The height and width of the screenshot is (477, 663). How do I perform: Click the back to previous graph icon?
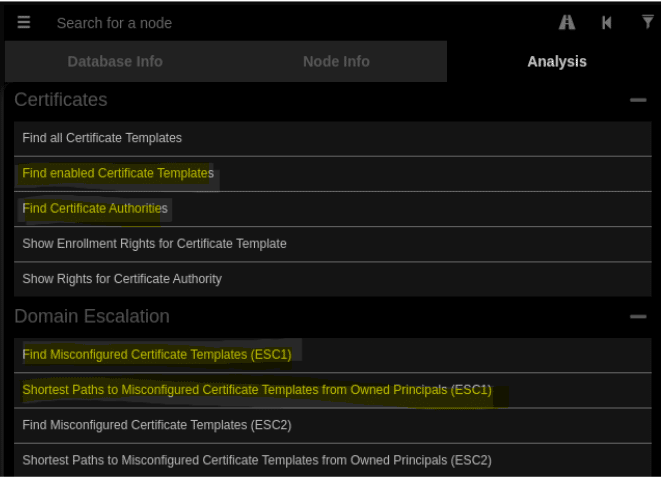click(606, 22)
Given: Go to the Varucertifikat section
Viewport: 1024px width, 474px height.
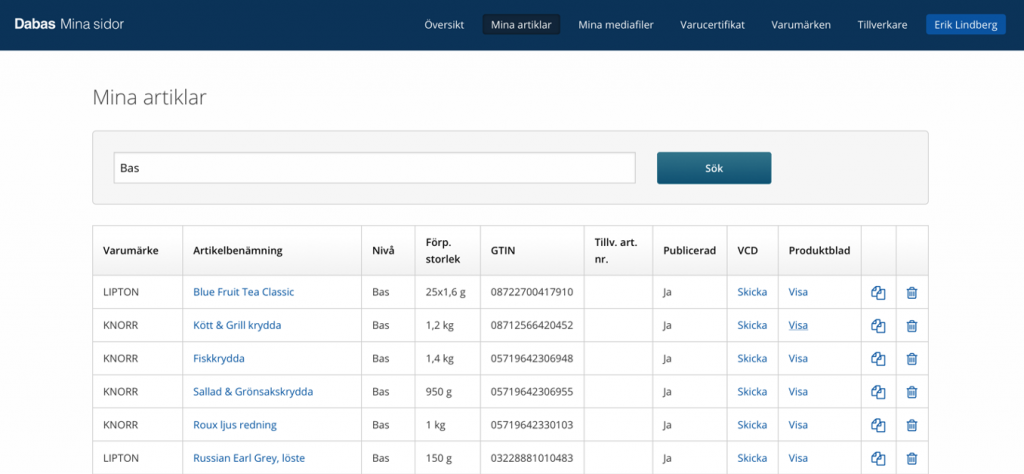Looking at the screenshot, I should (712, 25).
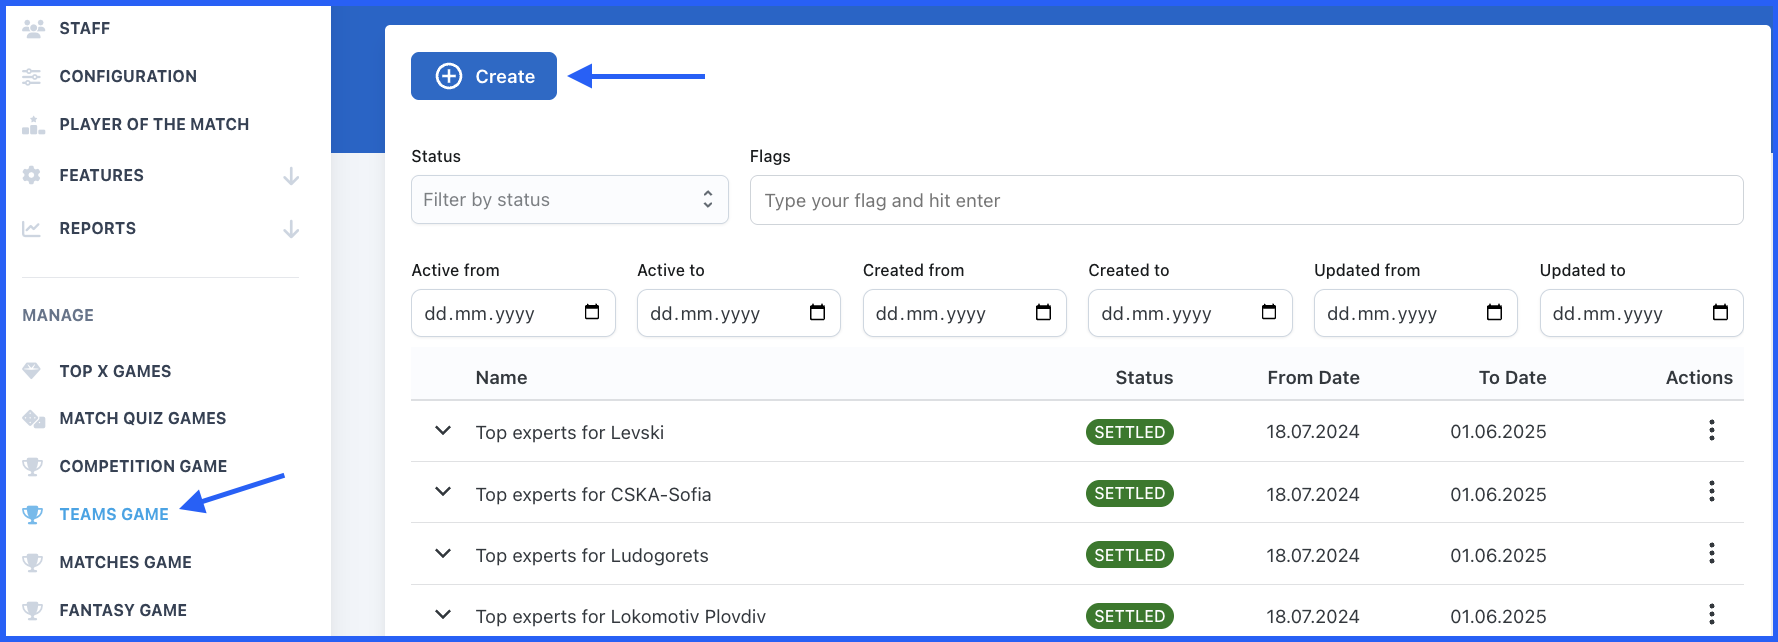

▶ **Problem description**:
Return every record exactly, without the pictures.

▶ **Answer for this exercise**:
The height and width of the screenshot is (477, 663). How do I perform: Click the back to previous graph icon?
click(606, 22)
Given: Go to the Varucertifikat section
Viewport: 1024px width, 474px height.
Looking at the screenshot, I should (712, 25).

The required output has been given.